## What you should do
Update all the items below by changing every "screenshot" to "screen capture" and leaving everything else as it is. Omit the pictures from your answer.

## Provided entries

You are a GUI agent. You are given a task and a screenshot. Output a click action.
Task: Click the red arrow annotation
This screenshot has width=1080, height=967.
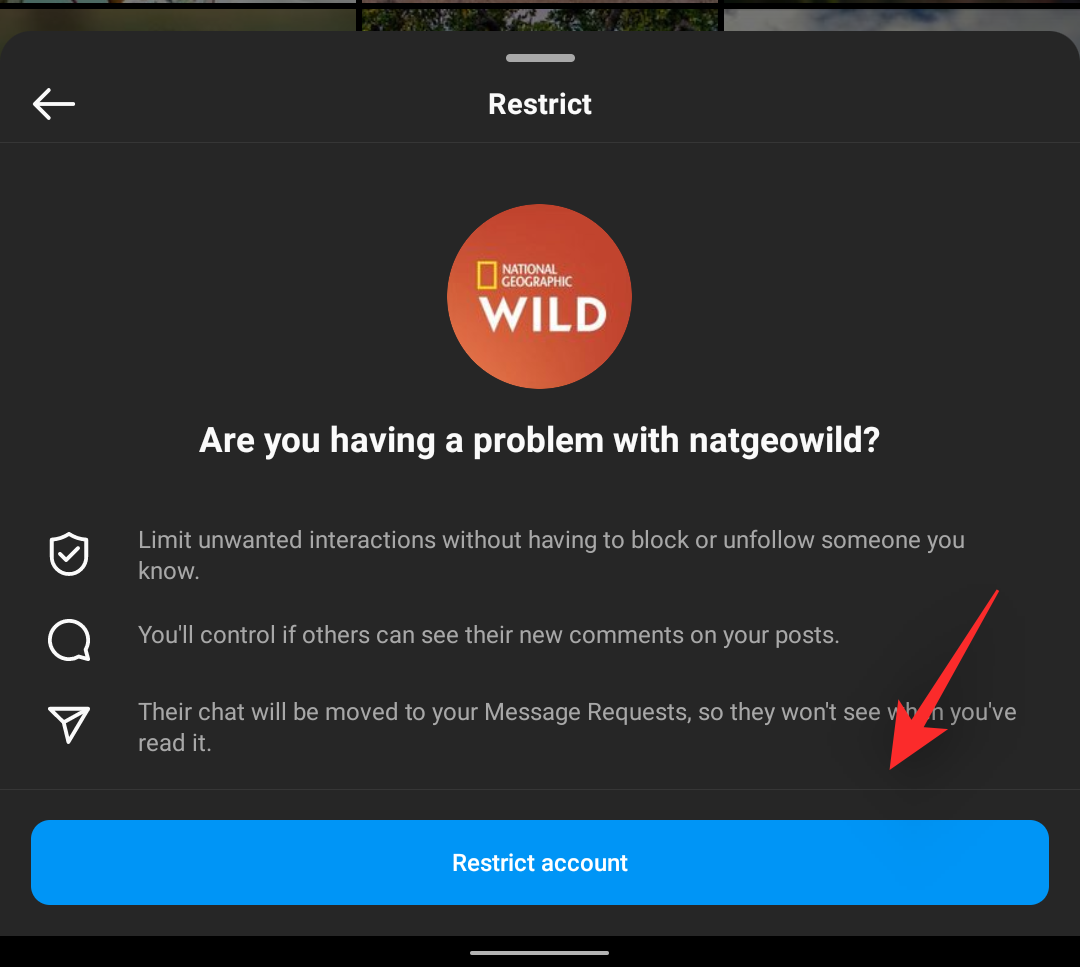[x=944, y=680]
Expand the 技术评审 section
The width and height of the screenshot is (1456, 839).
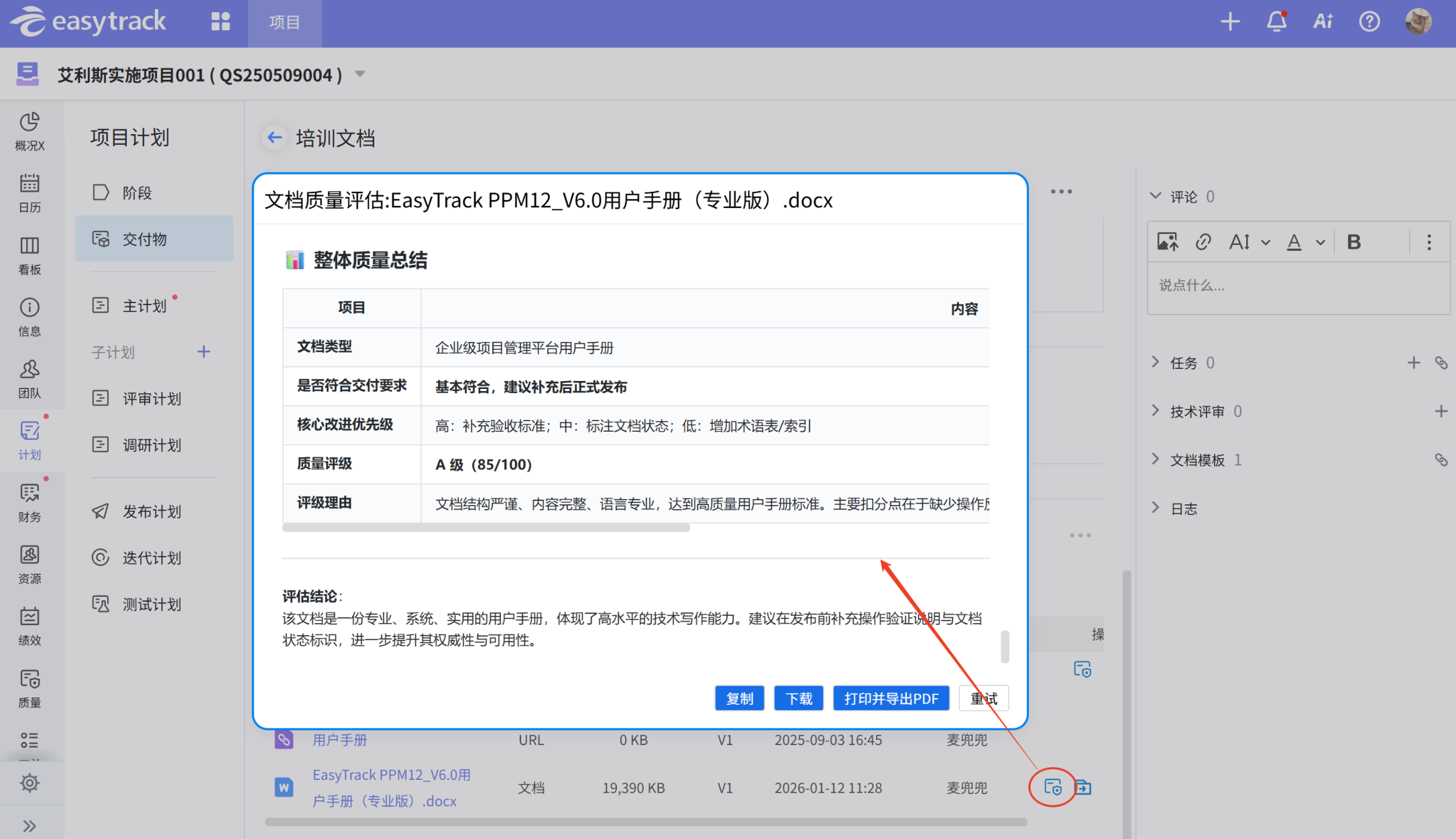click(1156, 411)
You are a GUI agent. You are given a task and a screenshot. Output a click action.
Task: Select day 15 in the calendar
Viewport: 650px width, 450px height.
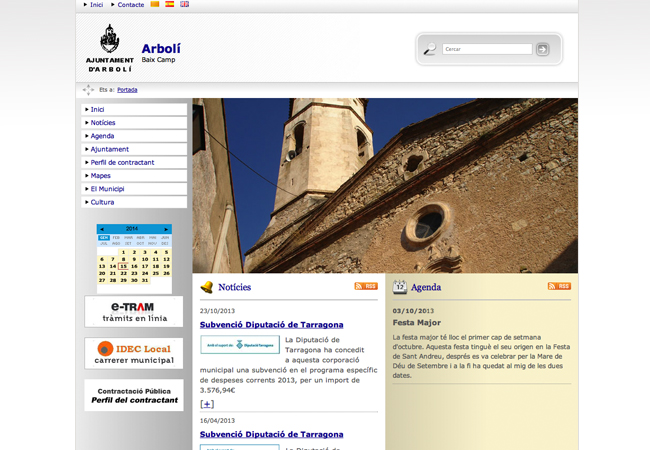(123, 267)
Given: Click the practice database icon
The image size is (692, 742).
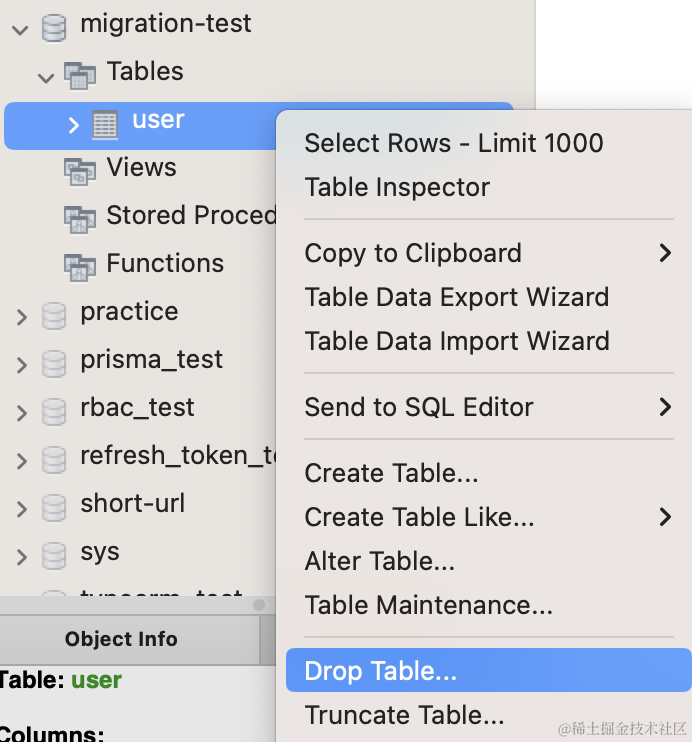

## Correct response
You are a GUI agent. You are given a task and a screen capture. Output a click action.
Task: Click the red arrow annotation
This screen capture has width=1080, height=967.
[x=944, y=680]
Expand the 技术评审 section
The width and height of the screen capture is (1456, 839).
click(1156, 411)
You are a GUI agent. You are given a task and a screen capture. Output a click action.
Task: Select day 15 in the calendar
Viewport: 650px width, 450px height.
(123, 267)
Given: Click the practice database icon
The image size is (692, 742).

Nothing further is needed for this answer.